Dan pada sidang CC tahun berikutnya ia terpilih menjadi Sekretaris. Tahun 1951 bersama Njoto ia hendak menghadiri kongres partai komunis Nederland.
Waktu itu kalau mau ke Belanda tak diperlukan visum. Sampai di lapangan terbang Schiphol keduanya tak dibolehkan turun. Disuruh pulang kembali.
Komentarnya, “Kami disuruh bayar lagi. Tentu saja kami tolak. Kan mereka yang memulangkan kami.”
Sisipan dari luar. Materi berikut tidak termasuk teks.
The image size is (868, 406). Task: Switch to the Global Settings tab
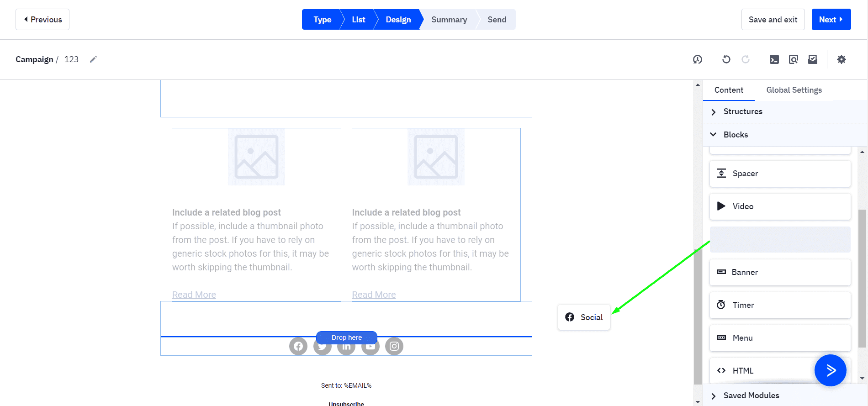pos(794,90)
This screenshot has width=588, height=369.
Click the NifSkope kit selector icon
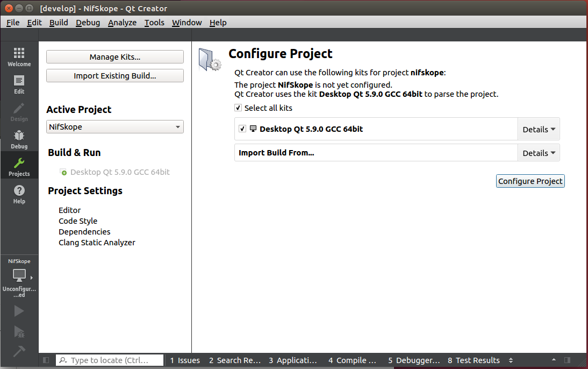point(19,275)
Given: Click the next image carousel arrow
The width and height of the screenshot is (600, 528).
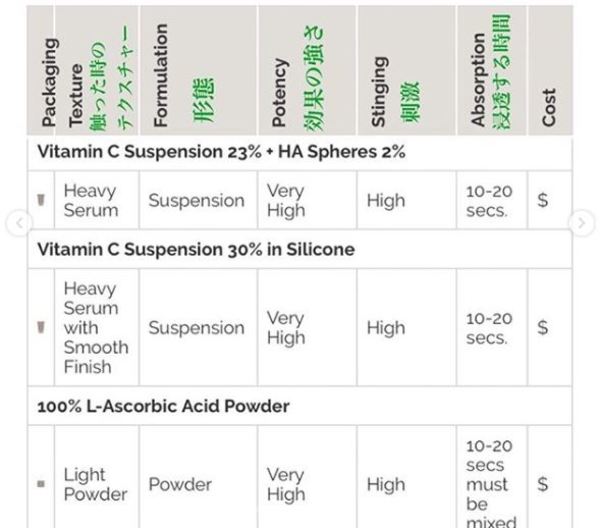Looking at the screenshot, I should coord(582,223).
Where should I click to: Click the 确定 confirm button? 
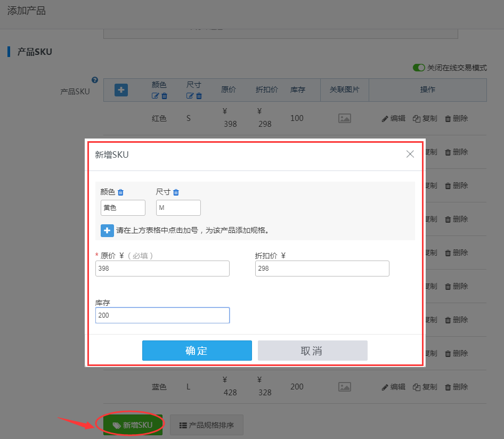tap(197, 351)
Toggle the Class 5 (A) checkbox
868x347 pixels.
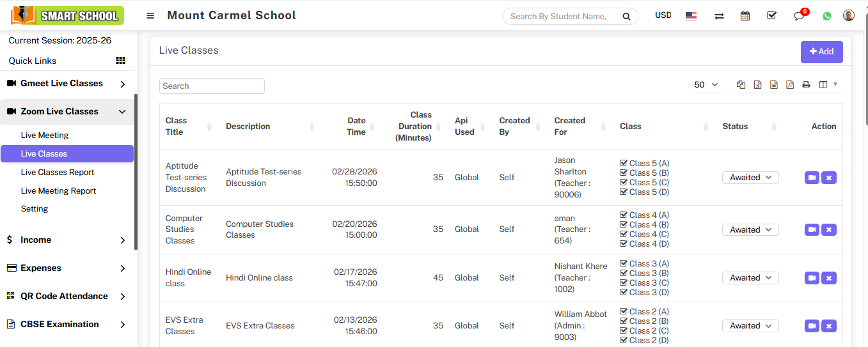(x=624, y=163)
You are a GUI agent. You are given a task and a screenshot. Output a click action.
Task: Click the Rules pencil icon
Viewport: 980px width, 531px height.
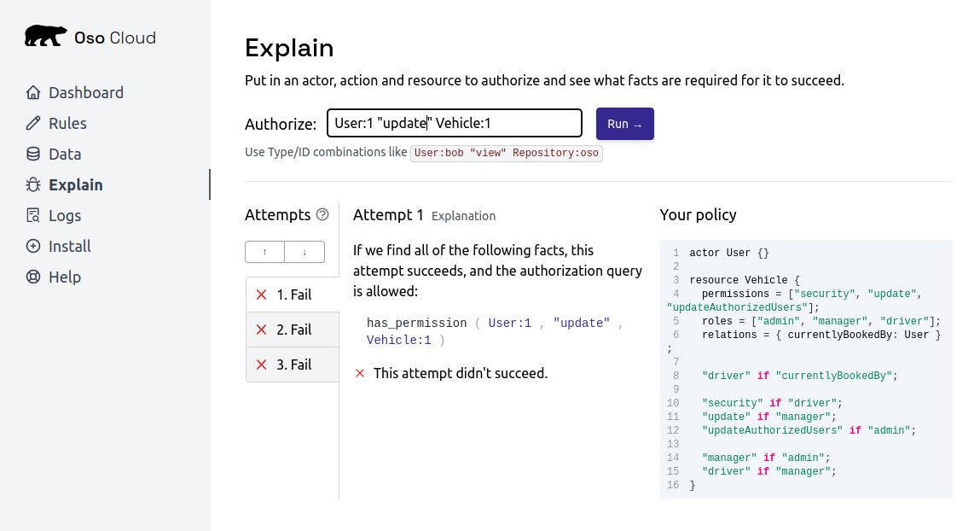point(32,123)
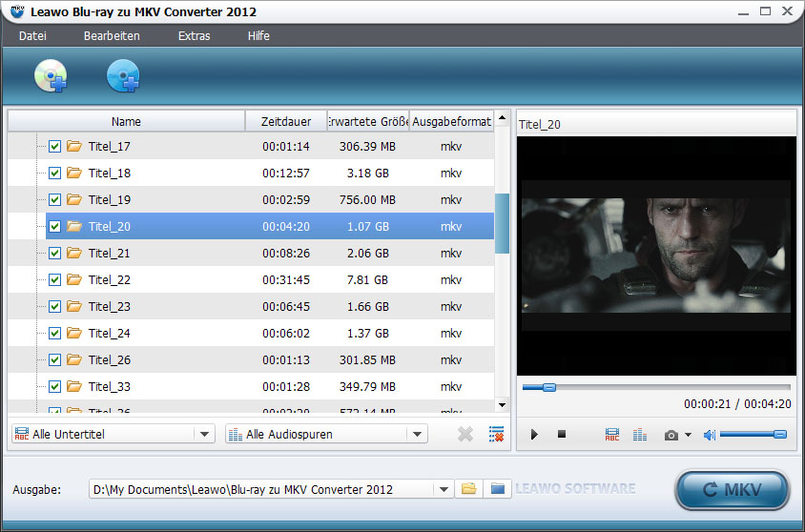Screen dimensions: 805x532
Task: Click the audio track icon in player controls
Action: (x=640, y=435)
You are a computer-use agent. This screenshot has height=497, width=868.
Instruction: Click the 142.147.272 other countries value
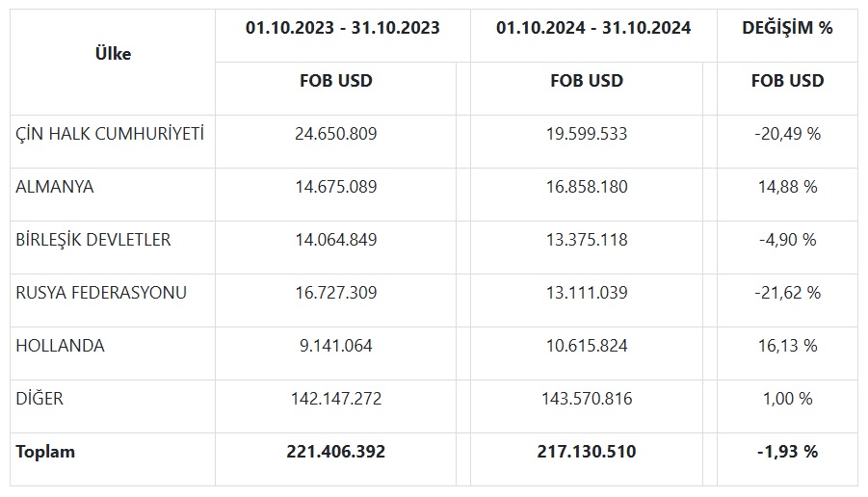pos(336,399)
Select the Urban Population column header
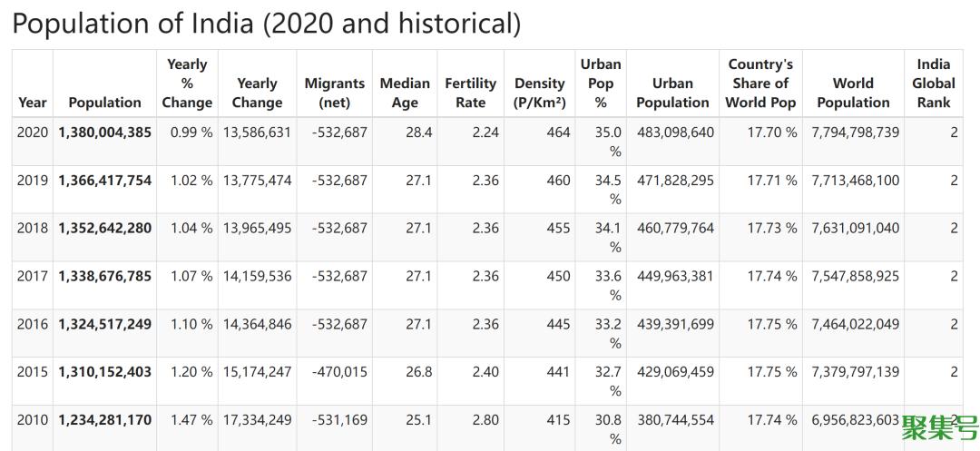980x451 pixels. point(672,93)
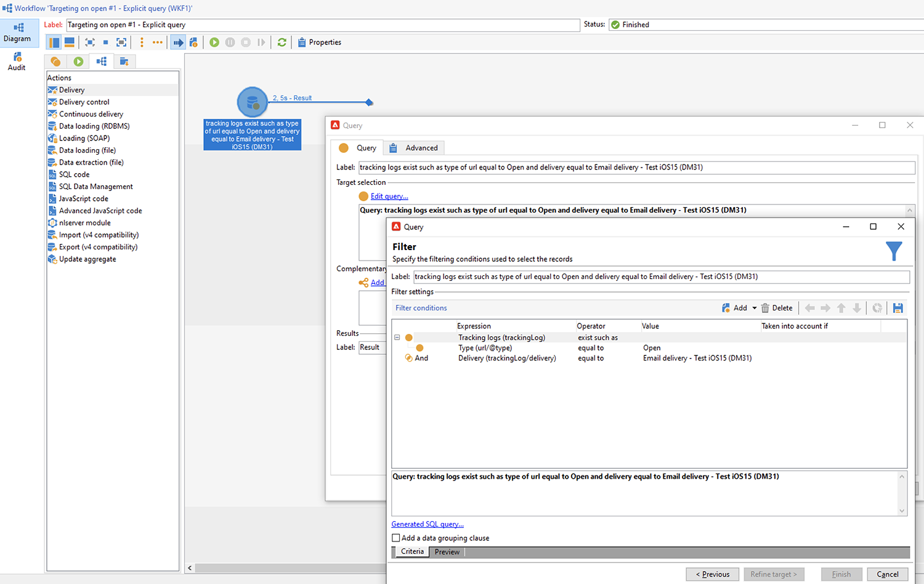Click the blue arrow toolbar icon
Screen dimensions: 924x584
[x=178, y=43]
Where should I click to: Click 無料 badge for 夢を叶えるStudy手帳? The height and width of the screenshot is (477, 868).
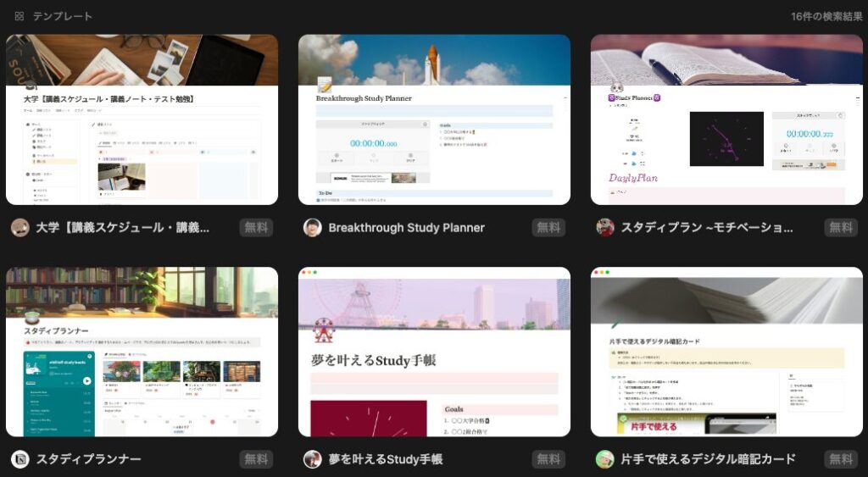[x=548, y=459]
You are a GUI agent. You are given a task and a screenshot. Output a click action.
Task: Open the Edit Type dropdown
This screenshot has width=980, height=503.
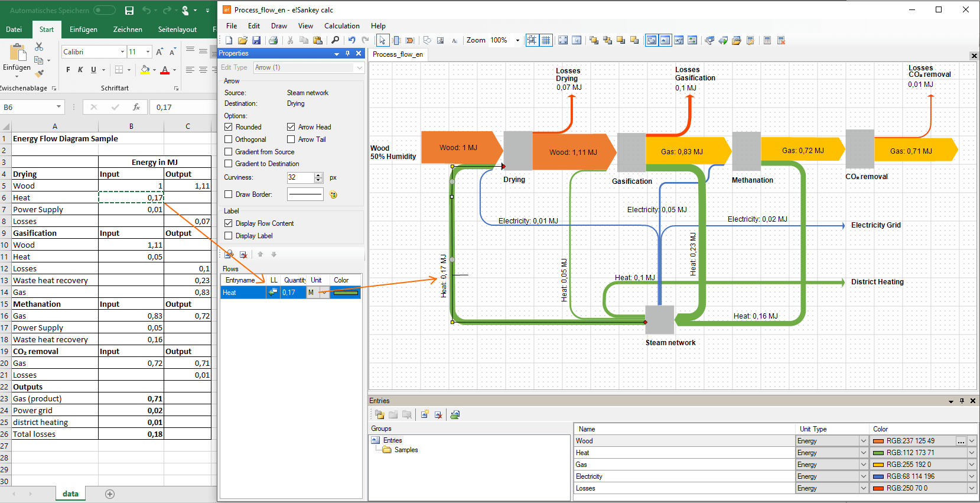point(359,68)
Pada Kongres IV PKI 1954 peremajaan pimpinan PKI berhasil. Sekjen D.N. Aidit (31 tahun), kedua wakilnya MH Lukman (34 tahun), dan Njoto (29 tahun).
Sekali waktu Sekjen Aidit pergi ke Manado. Orang bertanya kepadanya, “Bung kapan datang jenderalnya?”
Orang kira sekjen berarti sekretarisnya jenderal. Nama itu ternyata tak sesuai dengan pengertian masyarakat kita.
Pada 1959 diubah menjadi Ketua Rekan dan anak buah menyebutnya “Kawan ketua Aidit”. Salam mereka bukan membungkuk (ini feodal bukan?) tetapi angkat tangan sambil tersenyum.
Agitas, organisasi, dan mobilisasi massa adalah garis baru yang ditegaskan PKI selama ini. Sebelum diterima oleh Aidit ada beberapa kali saya menunggu di ruang penerima tetamu.
Percakapan mereka selalu segar. Penuh keyakinan, optimisme, dan hari depan yang gemilang!
Dalam kedudukan sebagai Ketua CC, Aidit sering kali melawat ke luar negeri. Menghadiri kongres-kongres di Moskow dan negara-negara komunis lainnya.